Turner was just pounds of flesh, a certain height, a certain
weight, a certain color. The State and local slaveholders had full rights and
discretion to the disposal of Turner’s body. These Christian men took full
advantage of those inhumane rights. They made certain no rumors would develop concerning
Turner’s "risen body." They prevented anyone from making merry with
the memory of Turner. Christian slaveholders dismantled Turner utterly--skin
from flesh, flesh from bone, and made a joke of his very existence.
"All of Nat’s followers were given a decent burial,
but the body of the ‘General’ was not so honored," according to F. Roy
Johnson. "instead, it was turned over to the surgeons for dissection"
(The Nat Turner Slave Insurrection, p. 149). In his chapter entitled
"Tales Made Horrid and Sad," Johnson further elaborated on the
desecration of Turner’s remains. "After the doctors had skinned the ‘General’s’
body and dissected it, the skeleton was said to have fallen into the possession
of one Doctor Massenberg," Johnson wrote.
Several people of Southampton
"animalized" Turner’s "curious skull," which they felt
"resembled the head of a sheep and was at least three quarters of an inch
thick" (The Nat Turner Slave Insurrection, p. 181). This treatment
of Turner’s remains, I suppose, was the "civilized way" of
reconciling Turner’s "crimes." Or maybe it was a type of cult
magic--the white version of "hoodooing the hoodoo man."
The Christian officials of Southampton placed a story in the
papers to justify their barbarism. The Norfolk Herald article (14
November 1831) that first reported Turner’s death added blithely the following
comment, "General Nat sold his body for dissection, and spent the money on
ginger cakes" (Tragle, p. 140). What outrageousness! That Nathaniel Turner, a
religious ascetic, would be that cavalier about his remains seems thoroughly
manufactured.
Clearly, the idea of dissection did not arise from Turner, nor the
idea of the selling of his body. Christian officials of Southampton attempted to
cover their gross crimes with a purported voluntary contract, as if Turner were a
free man. Or maybe this manufactured tale of the ginger cakes was another
attempt to substantiate Turner’s "madness." Turner’s enemies,
however, are not the best sources for truth in these matters.

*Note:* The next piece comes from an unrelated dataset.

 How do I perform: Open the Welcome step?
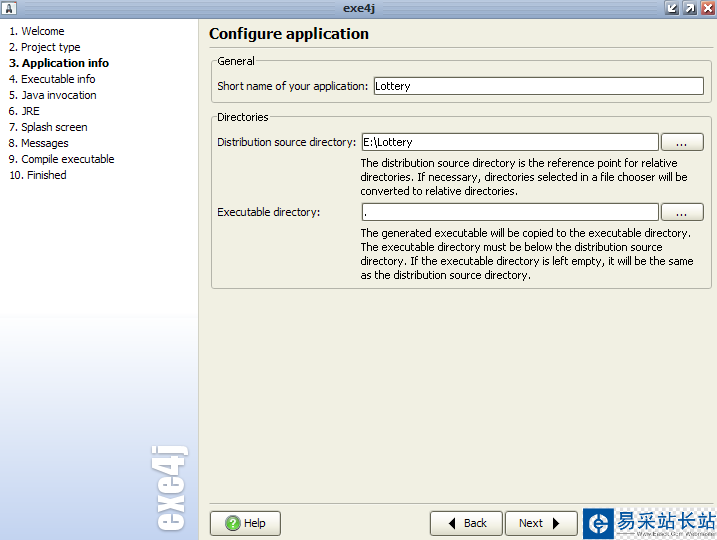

To conceal this barbarism behind such sheer nonsense is an
absurdity. To make the victim responsible for his own public debasement is the
worse of moral crimes. According to Johnson, the doctors "made Nat’s body
up into grease . . . and the blacks didn’t put it beyond these same doctors to
use ‘Old Nat’s grease in preparing castor oil." To give such
desecrating acts respectability by associating them with the medical profession
is the very height of hypocrisy.
But there was more. One Southampton souvenir
collector claimed to own a purse made of Turner’s skin. (The Nat Turner
Slave Insurrection, p. 181). This public dispersal of Turner’s body was a
ritual designed to dispel Turner’s spiritual influence. If there was no body
to rise, the slaveholders figured, no viable myth could develop around Turner’s
resurrection. There is, however, no glory in evil.